Hoy he recibido una llamada de un
número desconocido. Era mi librero favorito que me llamaba para avisarme de que
el libro que había encargado hace unas semanas ya estaba disponible y que podía
ir a buscarlo. Cuando lo encargué el tipo me dijo que como pronto lo tendría la
primera o segunda semana de septiembre porque iba a tomarse vacaciones las
últimas semanas de agosto, así que mi reacción fue de sorpresa al oírle decir
que hoy mismo podía ir a buscar el ejemplar.
Cuando llegué a buscarlo allí
estaba él, comentando una anécdota de un libro que acababa de leer con una
clienta sobre como sería si Sócrates entrara en el Congreso de los Diputados y
empezara a cuestionar la posición de los parlamentarios (sobra decir que el
solo hecho de imaginarlo es bastante cómico). Le pregunté que qué tal las
vacaciones, me contestó que bien- que las vacaciones siempre iban bien-, pagué
mi libro y salí con una sonrisa considerable.
Llevo yendo a esta librería unos
siete años y llevo siete años sintiendo curiosidad por este hombre. Un hombre
del pueblo que conoce a todo el mundo y que es conocido por todos por ser el
librero que vende libros que ha leído, que no es lo más común hoy en día.
Parece el típico hombre que me gustaría tener en las cenas de navidad, con el
que se puede entablar una conversación de horas sobre todo y nada. No sé bien
bien si me lo imagino como mi tío o como mi abuelo...

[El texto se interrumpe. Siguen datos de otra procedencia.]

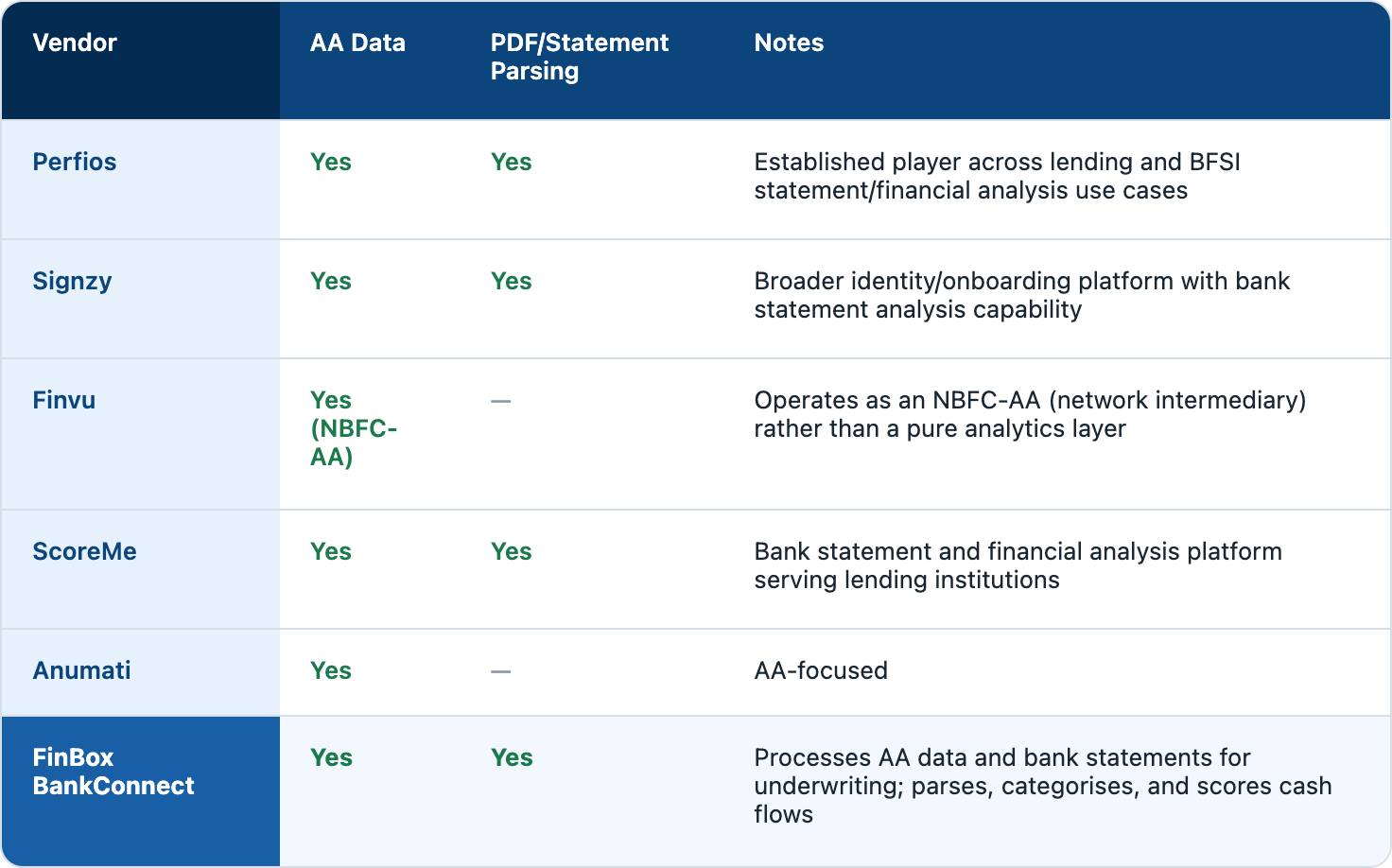Click the dash in Anumati's PDF parsing cell

pos(501,671)
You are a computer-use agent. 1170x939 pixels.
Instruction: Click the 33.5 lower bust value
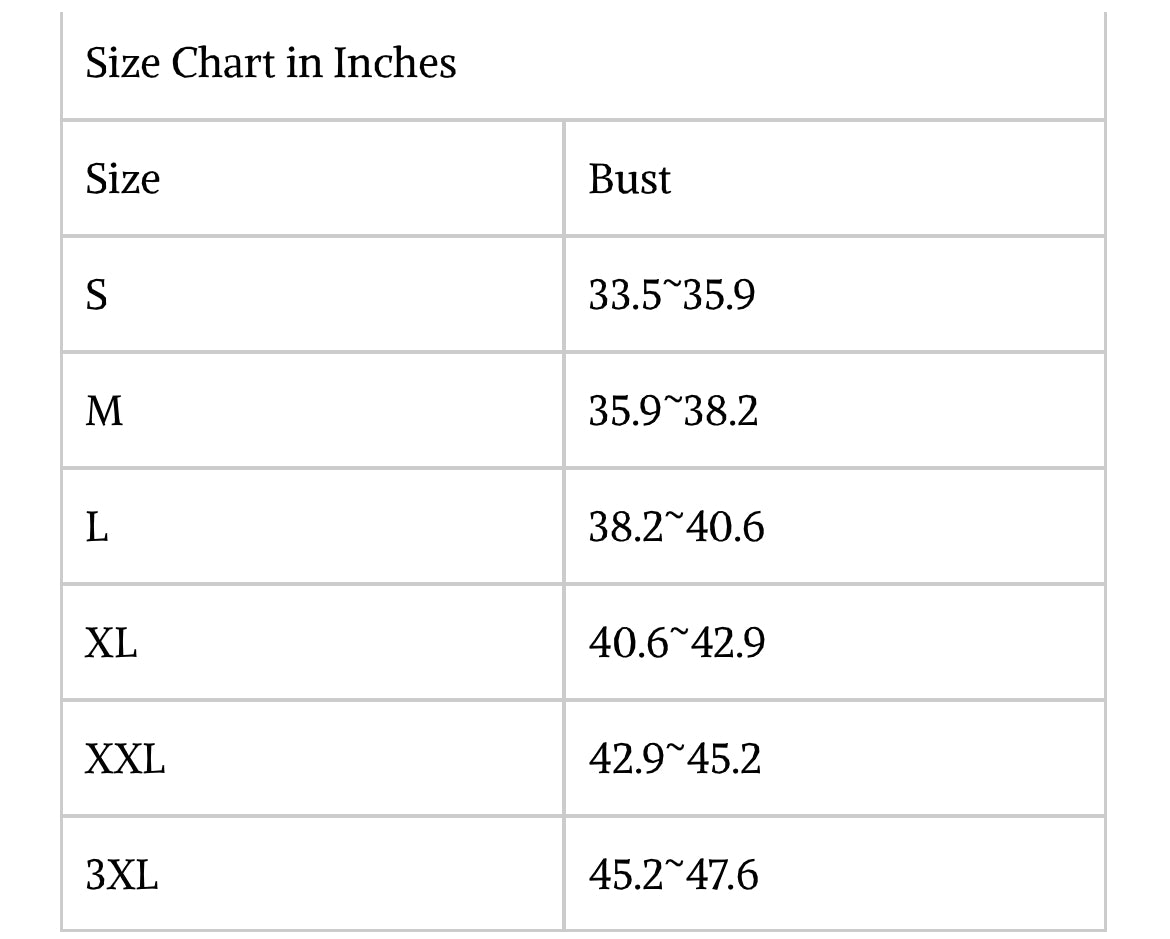[623, 295]
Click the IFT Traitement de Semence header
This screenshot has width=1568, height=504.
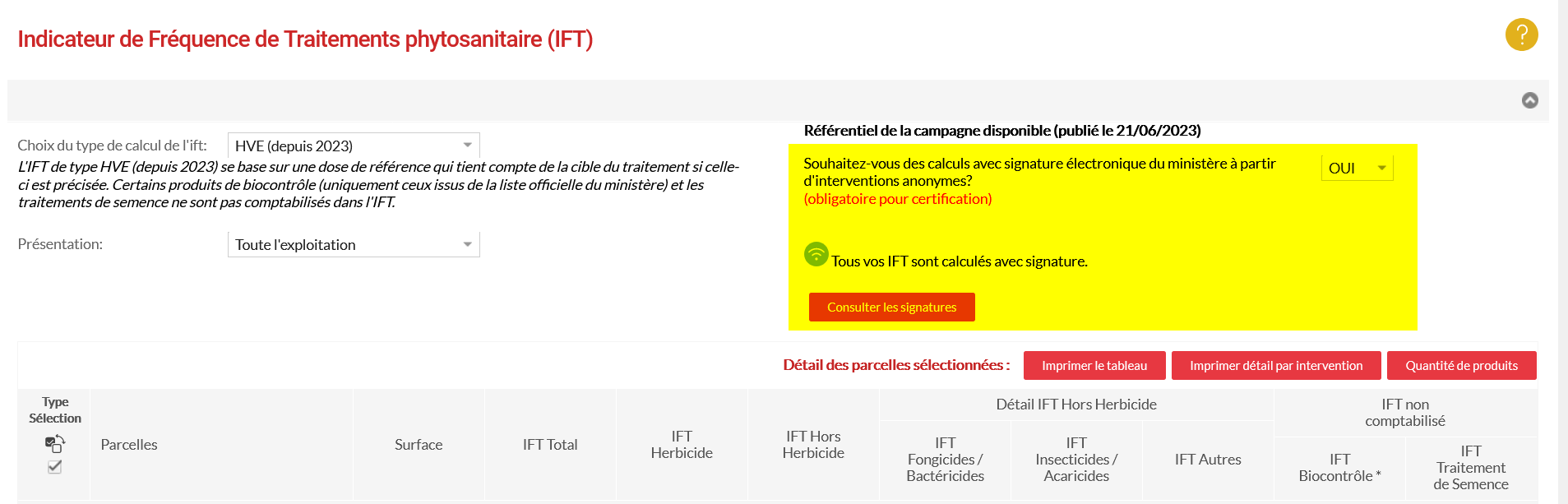pyautogui.click(x=1471, y=468)
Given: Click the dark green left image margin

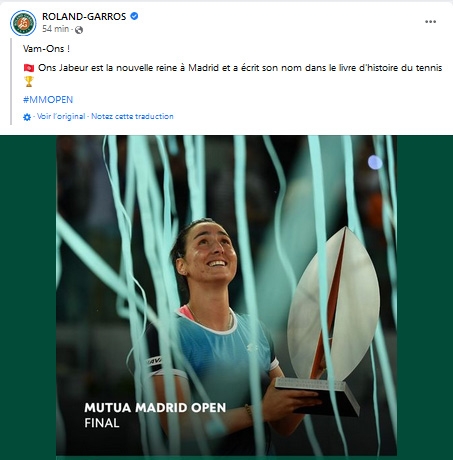Looking at the screenshot, I should pos(28,295).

Hace siete años como mi abuelo,
claramente. Me lo imaginaba sentado en una biblioteca antigua de madera de
roble rodeado de libros con polvo, unas zapatillas de ir por casa, una bata y
una pipa. Me imaginaba pasando las vacaciones de navidad en su enorme mansión
–en la que vivía solo, por supuesto- y entrando en la biblioteca para darle las
buenas noches. Él me daría las buenas noches también y me buscaría alguno de
esos libros que dan los abuelos, como los de Julio Verne, que nunca me
gustaron, pero que si hubiera tenido un abuelo así, quién sabe...
Pero ahora me lo imagino un poco
más como un tío loco, con mucha experiencia (sobre todo entre comunistas)
contando anécdotas en la mesa de navidad que incomodan a los comensales más
conservadores. Anécdotas como dónde estaba el 23 de febrero del 81 y cómo al
ver las noticias se subió al 600 con su novia de entonces, algo de ropa,
pasaporte, el carnet del partido comunista y fueron hacia Francia por si todo
salía mal (“maldito país, siempre hacia atrás” maldiría).
No sé si estas son las fantasías
de alguien sin abuelos o de alguien que ha visto demasiadas películas, pero qué
entrañable es gastar dinero en libros si además te acompañan estas fantasías.